> [WHAT TO WORK ON] Edit the records from the line with "Screen dimensions: 309x210" up to and including the line with "coord(236,174)", replacing "dropdown" with "menu" and keeping every other word the same. Return only those lines, and leave the pictures out.

Element lookup records
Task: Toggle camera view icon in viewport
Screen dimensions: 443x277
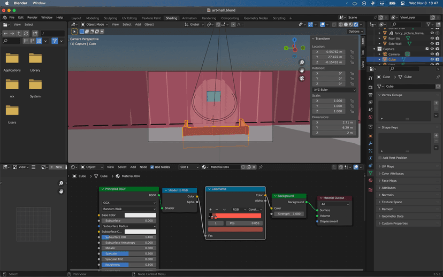Action: coord(302,78)
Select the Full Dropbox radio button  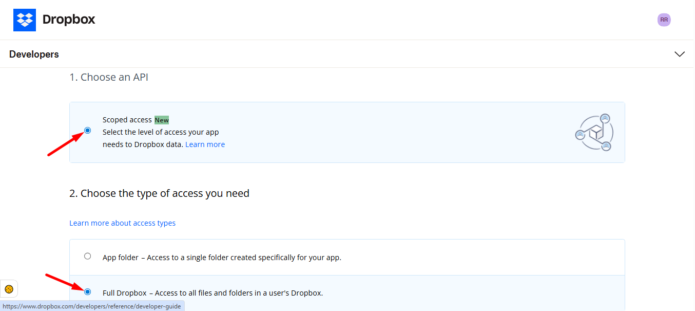(87, 291)
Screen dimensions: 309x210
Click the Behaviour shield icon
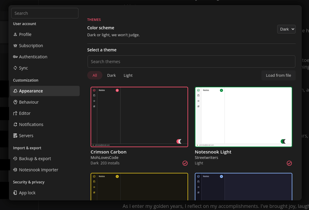click(x=15, y=102)
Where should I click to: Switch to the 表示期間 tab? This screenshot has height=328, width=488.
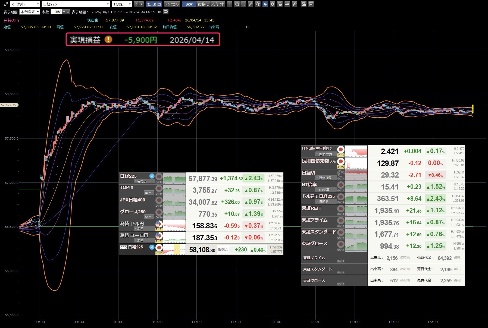pos(154,4)
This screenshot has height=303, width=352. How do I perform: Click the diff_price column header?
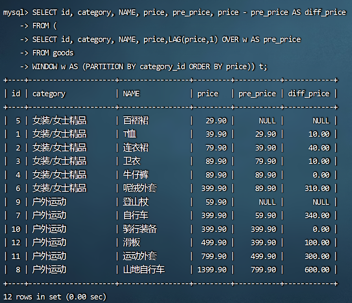coord(309,94)
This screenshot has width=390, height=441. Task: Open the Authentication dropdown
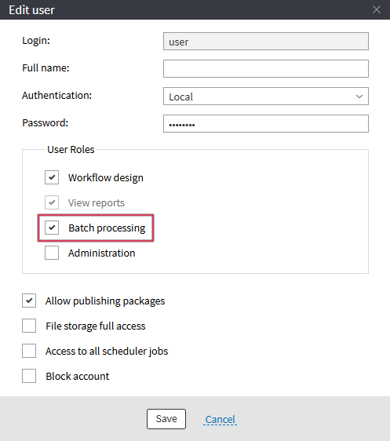pyautogui.click(x=266, y=97)
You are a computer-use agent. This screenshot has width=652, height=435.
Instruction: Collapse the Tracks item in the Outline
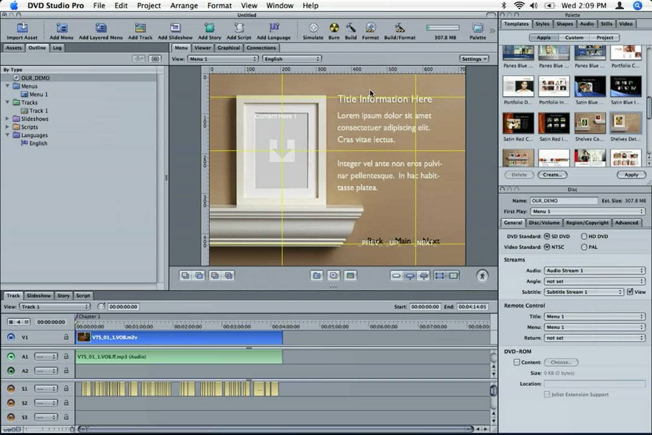point(8,103)
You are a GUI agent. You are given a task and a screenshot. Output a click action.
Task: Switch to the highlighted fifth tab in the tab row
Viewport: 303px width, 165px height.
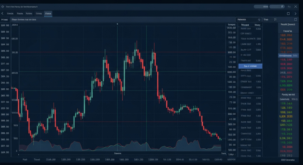point(48,13)
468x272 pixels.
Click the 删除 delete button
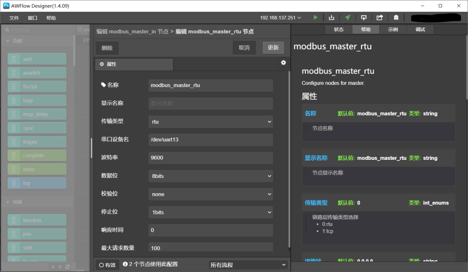(107, 48)
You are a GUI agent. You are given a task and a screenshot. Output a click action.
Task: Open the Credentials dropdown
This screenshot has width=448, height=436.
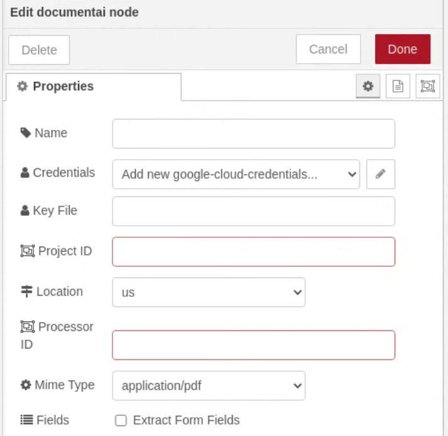coord(236,174)
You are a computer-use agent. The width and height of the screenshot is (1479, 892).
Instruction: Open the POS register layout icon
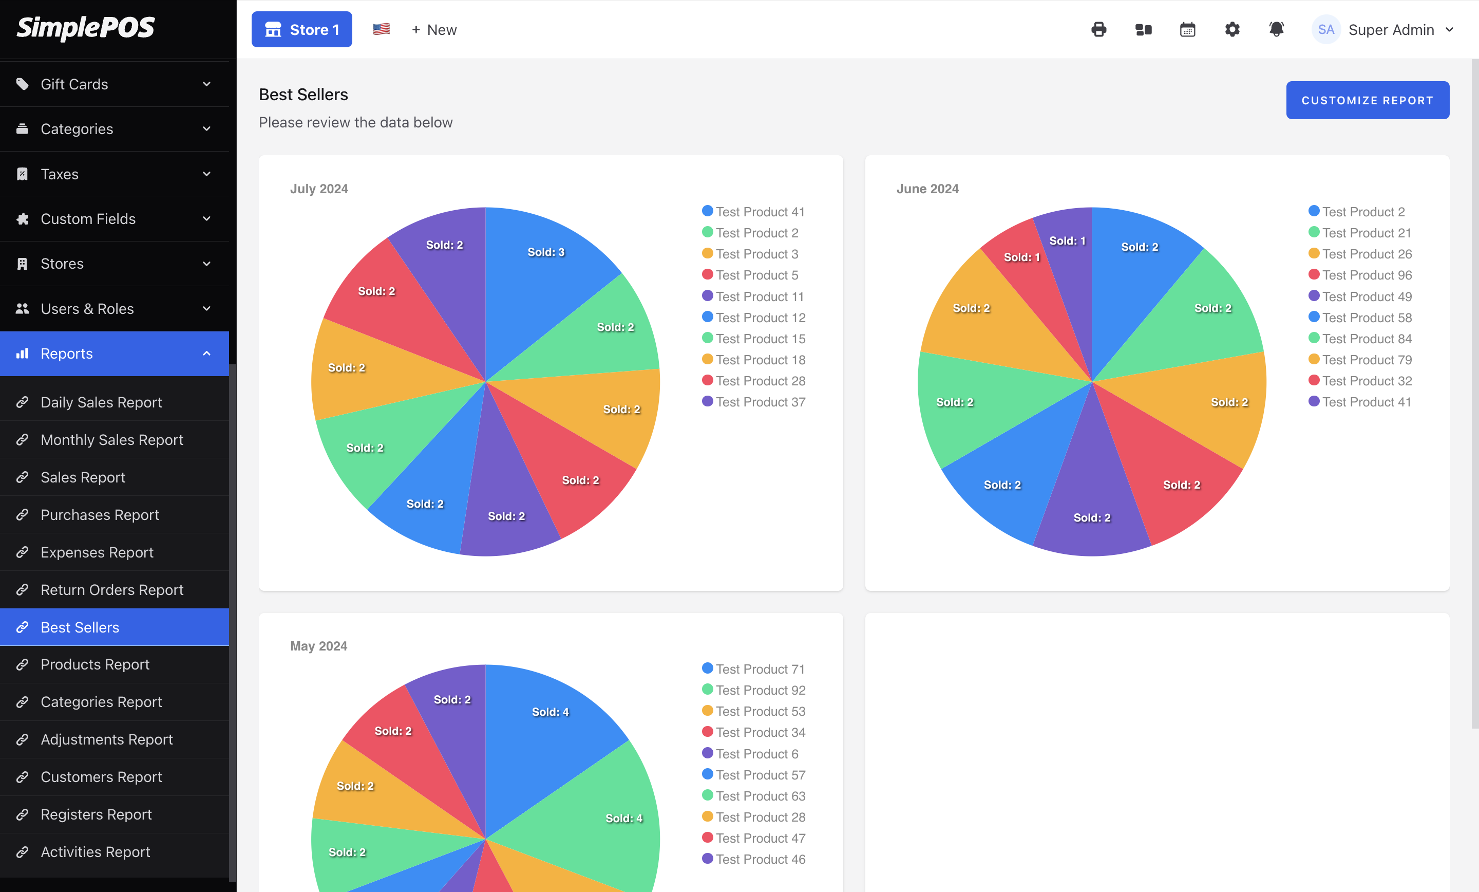coord(1143,29)
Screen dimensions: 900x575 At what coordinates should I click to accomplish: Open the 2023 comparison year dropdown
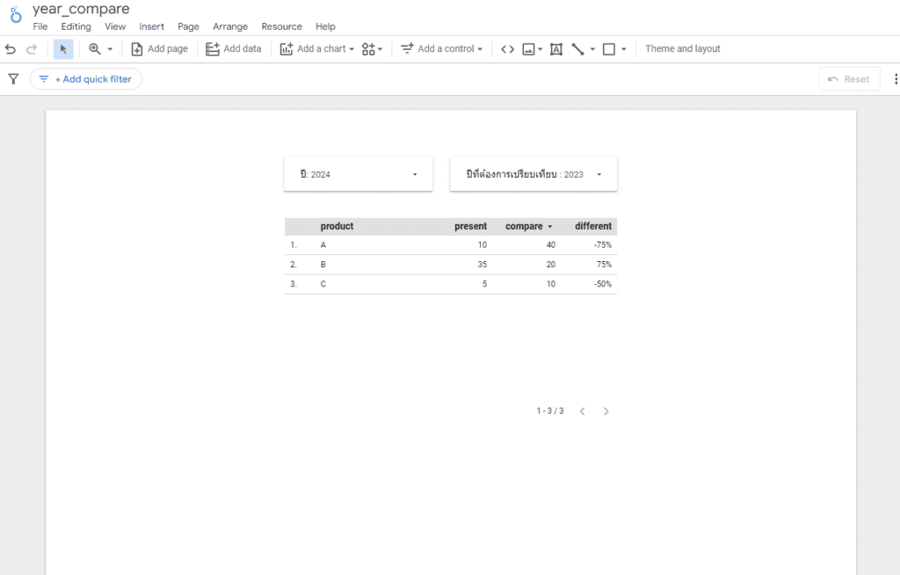coord(533,174)
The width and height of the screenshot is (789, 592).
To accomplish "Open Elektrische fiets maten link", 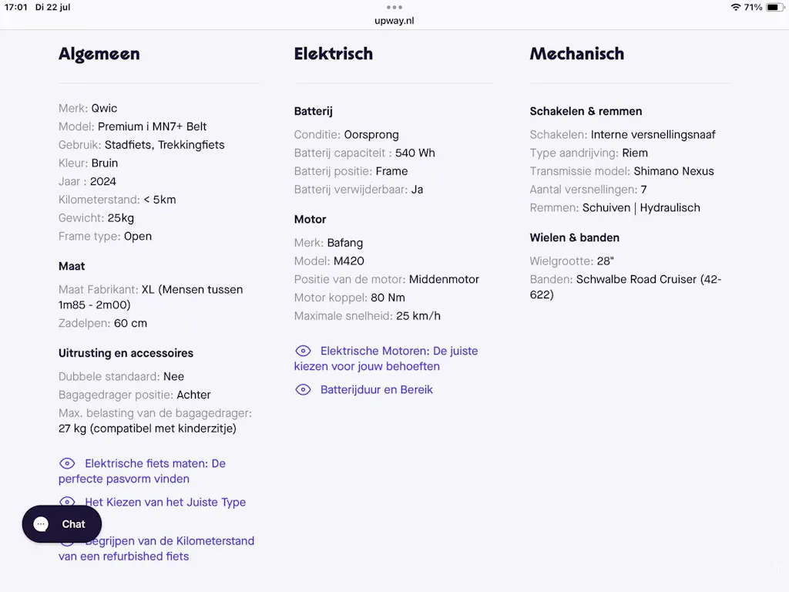I will (142, 471).
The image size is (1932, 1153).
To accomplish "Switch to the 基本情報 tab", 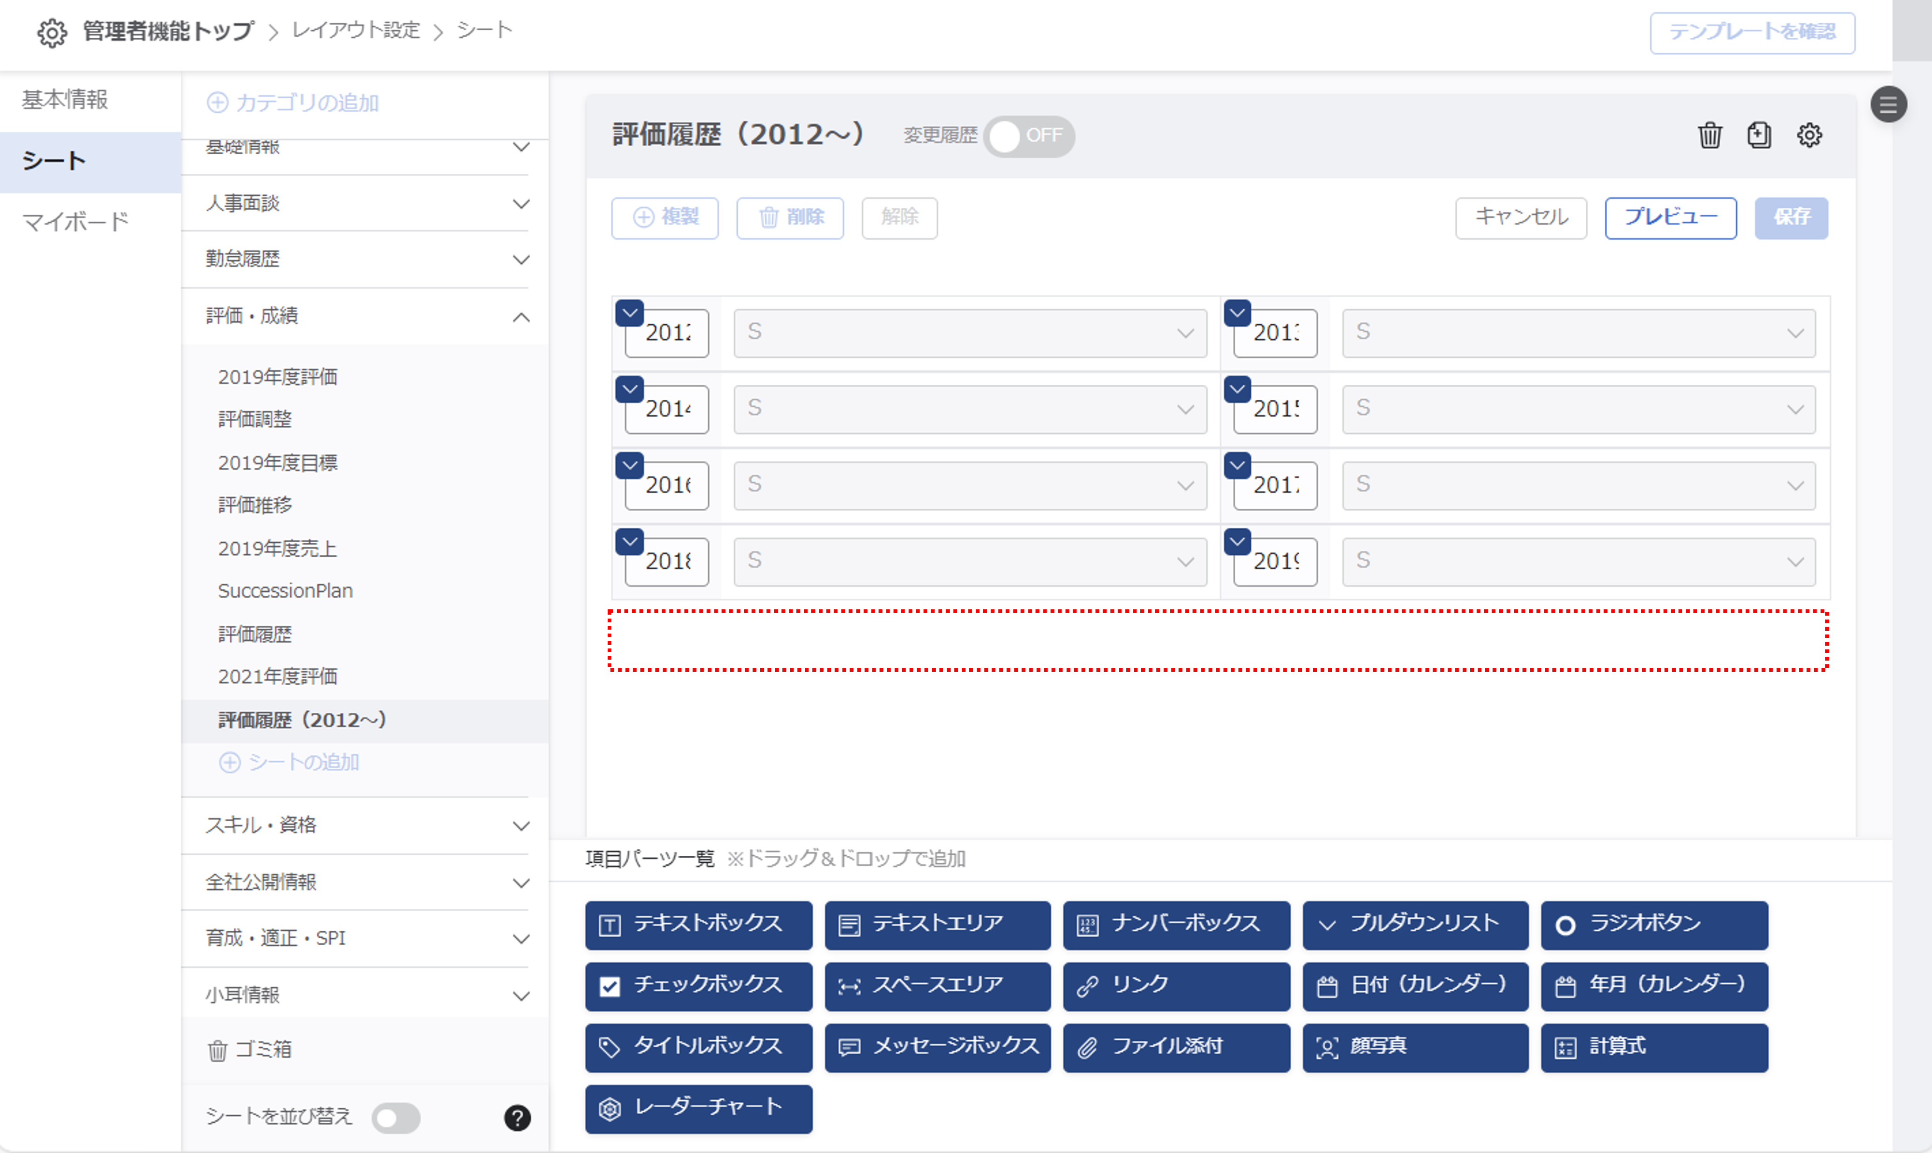I will (x=65, y=99).
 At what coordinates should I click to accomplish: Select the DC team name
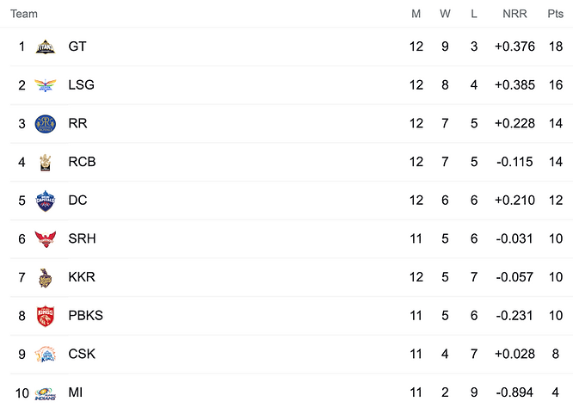click(x=77, y=200)
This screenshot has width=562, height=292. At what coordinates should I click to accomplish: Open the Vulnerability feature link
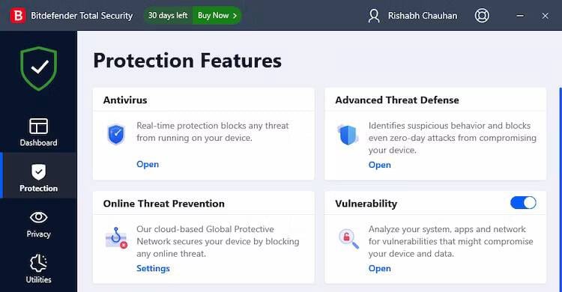point(380,268)
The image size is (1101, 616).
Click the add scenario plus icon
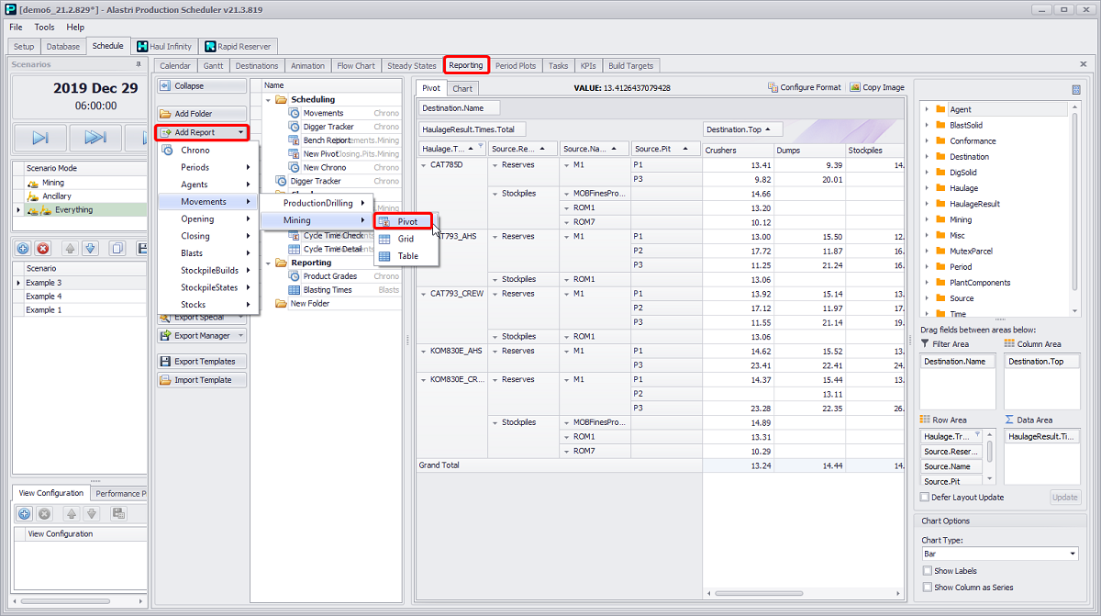tap(22, 246)
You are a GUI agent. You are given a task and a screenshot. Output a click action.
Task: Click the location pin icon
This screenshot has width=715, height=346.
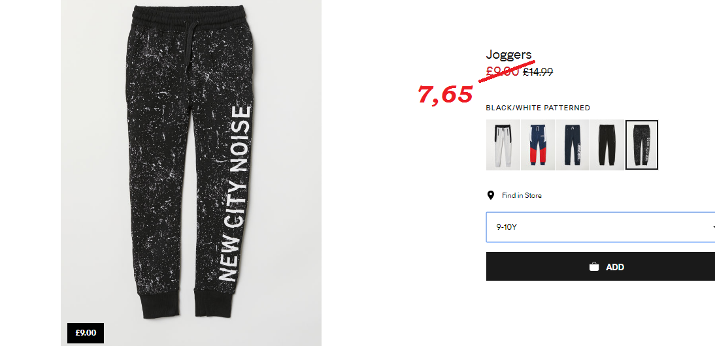491,195
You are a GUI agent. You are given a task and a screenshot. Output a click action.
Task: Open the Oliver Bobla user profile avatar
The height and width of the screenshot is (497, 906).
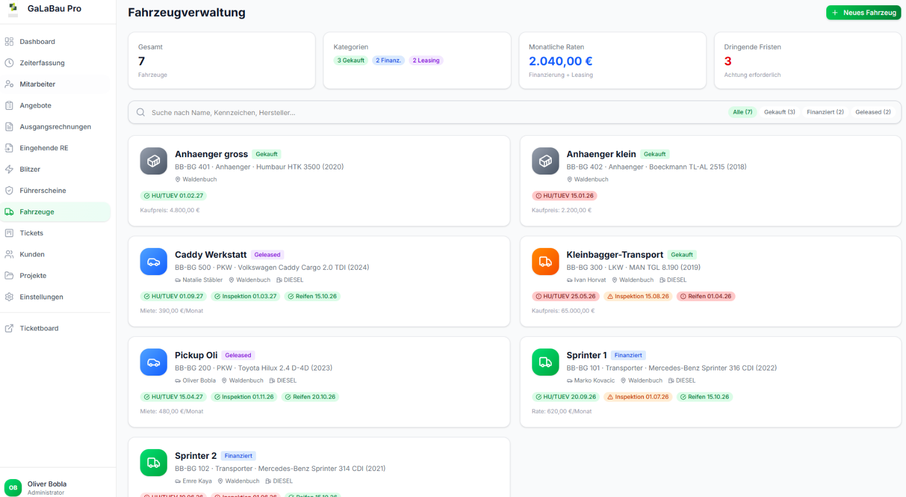[13, 488]
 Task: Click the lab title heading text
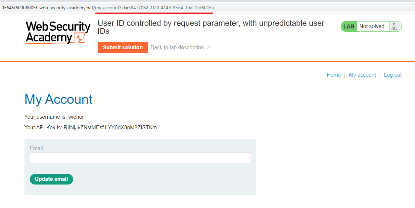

> [IN RESPONSE]
Screen dimensions: 309x210
Click the Behaviour shield icon
click(x=15, y=102)
Where should I click to: Switch to the 表示期間 tab? This screenshot has height=328, width=488.
pos(154,4)
This screenshot has height=303, width=352. How do I perform: Click the diff_price column header?
coord(309,94)
This screenshot has width=390, height=441. Task: Open the Authentication menu
pyautogui.click(x=266, y=97)
You are a computer-use agent. This screenshot has width=652, height=435.
Instruction: Collapse the Tracks item in the Outline
point(8,103)
You are a GUI agent. You are given a task and a screenshot. Output a click action.
Task: Switch to the highlighted fifth tab in the tab row
Viewport: 303px width, 165px height.
point(48,13)
468x272 pixels.
Click the 删除 delete button
(107, 48)
You are a GUI agent. You are given a task and a screenshot. Output a click action.
Task: Open the Credentials menu
This screenshot has width=448, height=436.
coord(236,174)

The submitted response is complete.